Reviewing our seven-step model of ESOP company development with the managers of a relatively new 100% employee-owned business at the firm’s annual planning meeting, I asked the assembled team what developmental stage they thought they were currently in.
“The honeymoon,” came the unanimous reply along with a couple chuckles.
After a major event, like a transition to partial or full employee ownership, companies often find themselves in the honeymoon stage. During it, most people are optimistic about employee ownership’s potential while some take a “let’s wait and see” attitude. But, as we all know, the honeymoon — alas — doesn’t last forever. One day, we – literally and figuratively – roll over and realize just what we’ve gotten ourselves into: that’s when unmet ownership expectations can rear their ugly heads.
How can you tell if your firm has moved beyond the honeymoon and into unmet expectations? Here’s a few things we’ve heard over the last twenty-five years working with ESOP firms that indicate your ESOP has generated some unmet expectations.
- See, I told you this ESOP thing isn’t what it’s cracked up to be
- Nothing has changed around here, except they put employee ownership on the sign/business cards
- I thought being an owner meant I’d
– Be more involved in decision making
– Have input on the company’s direction
– Receive financial information about how we’re doing
– Get to vote on ____ (insert employees’ favorite gripe here)
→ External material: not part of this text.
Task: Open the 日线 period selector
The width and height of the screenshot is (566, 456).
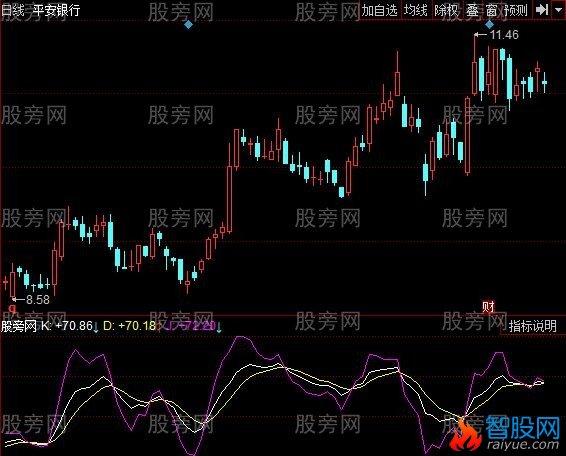Action: pyautogui.click(x=13, y=10)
- ESOP shmee-sop (or some variation on that theme)
Unmet expectations arise about the roles, rights and responsibilities of employee owners. Just what does it mean to be an employee owner? How does that translate into your organization’s culture? What is your firm attempting to accomplish with employee ownership? Is the ESOP a business transition strategy or a cultural tool for helping employees to think and act like business people?
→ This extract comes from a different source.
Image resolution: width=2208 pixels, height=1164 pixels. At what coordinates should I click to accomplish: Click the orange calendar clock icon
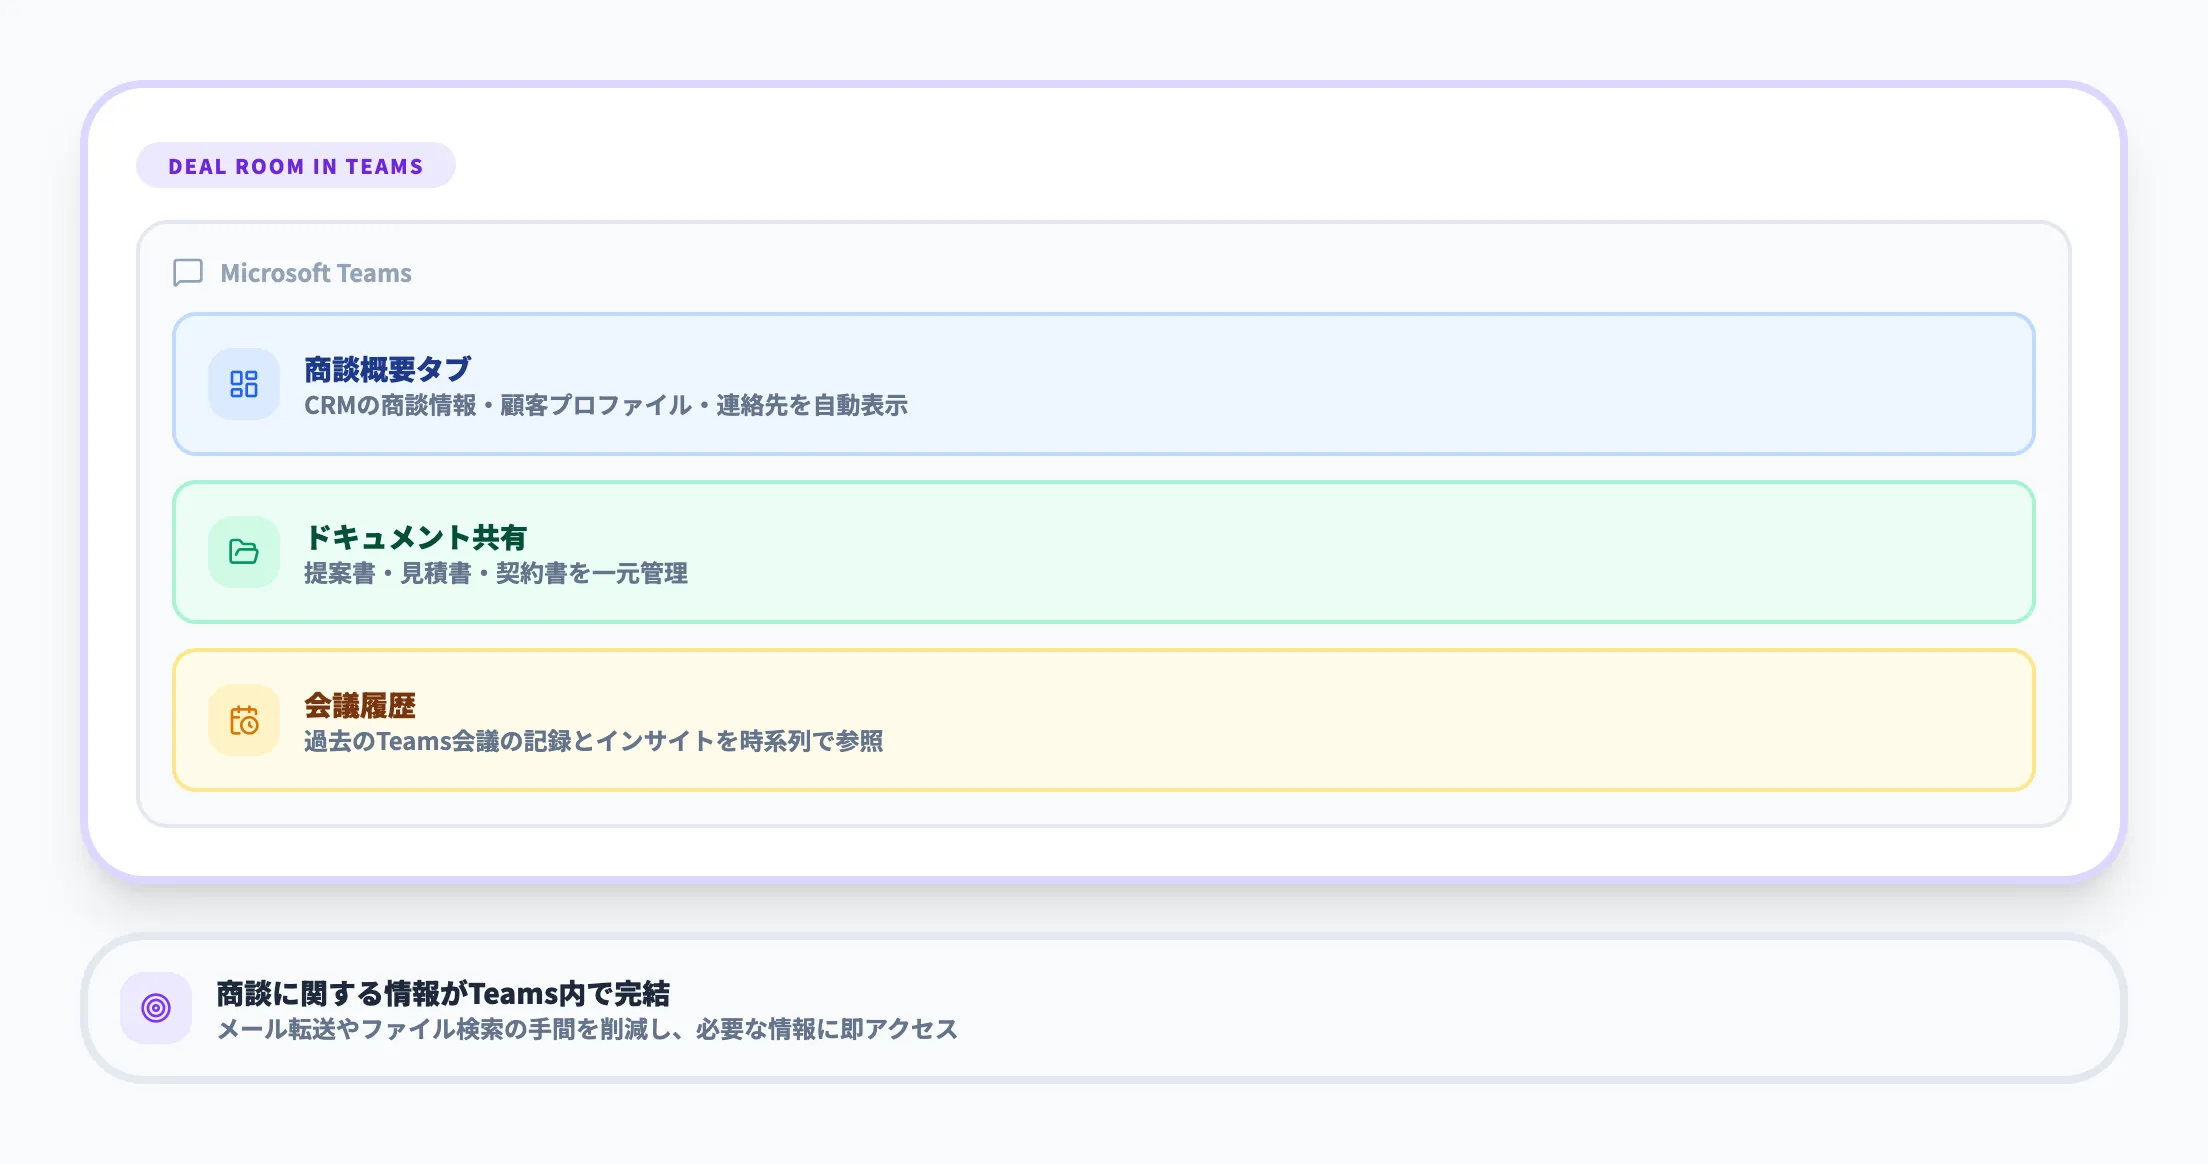pyautogui.click(x=244, y=720)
Firms that fail to provide answers about what ESOP ownership means allow employees to reach their own conclusions. Some conclusions will be an alignment with management’s ideas, but many others will not (like ownership gives me the power to fire that SOB I’ve always wanted to can). In other words, not communicating what ownership means creates a ripe breeding ground for the growth of unmet ownership expectations.
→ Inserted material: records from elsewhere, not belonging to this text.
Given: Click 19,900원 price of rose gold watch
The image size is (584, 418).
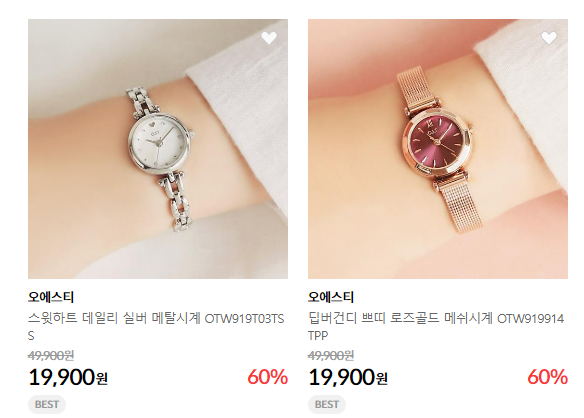Looking at the screenshot, I should [348, 377].
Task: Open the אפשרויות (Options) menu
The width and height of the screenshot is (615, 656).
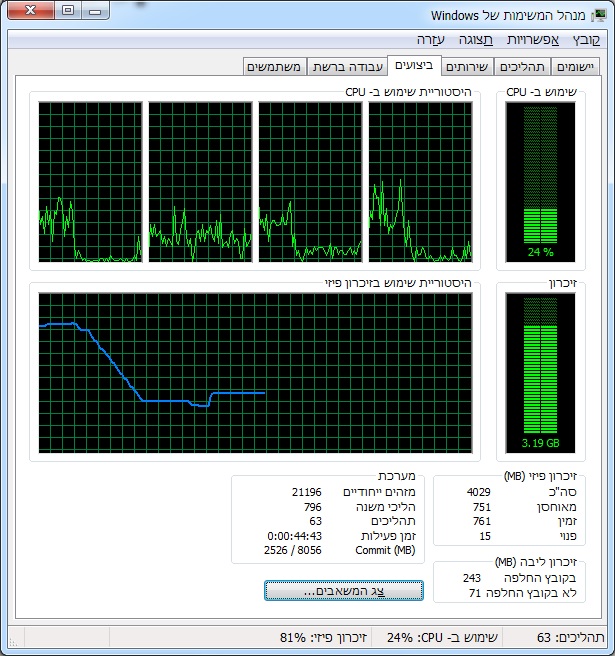Action: click(534, 39)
To address those issues, the session’s hands-on activities focused leaders on defining what ownership meant and aligning ownership with the firm’s culture. With a common understanding of employee ownership, leaders communicate a consistent ESOP message. If your leadership team lacks a common understanding of what employee ownership means at your company, you ought to invest some energy building it and consistently communicating that message to employees. After all, how can you expect employees to buy into something that leaders don’t have agreement about?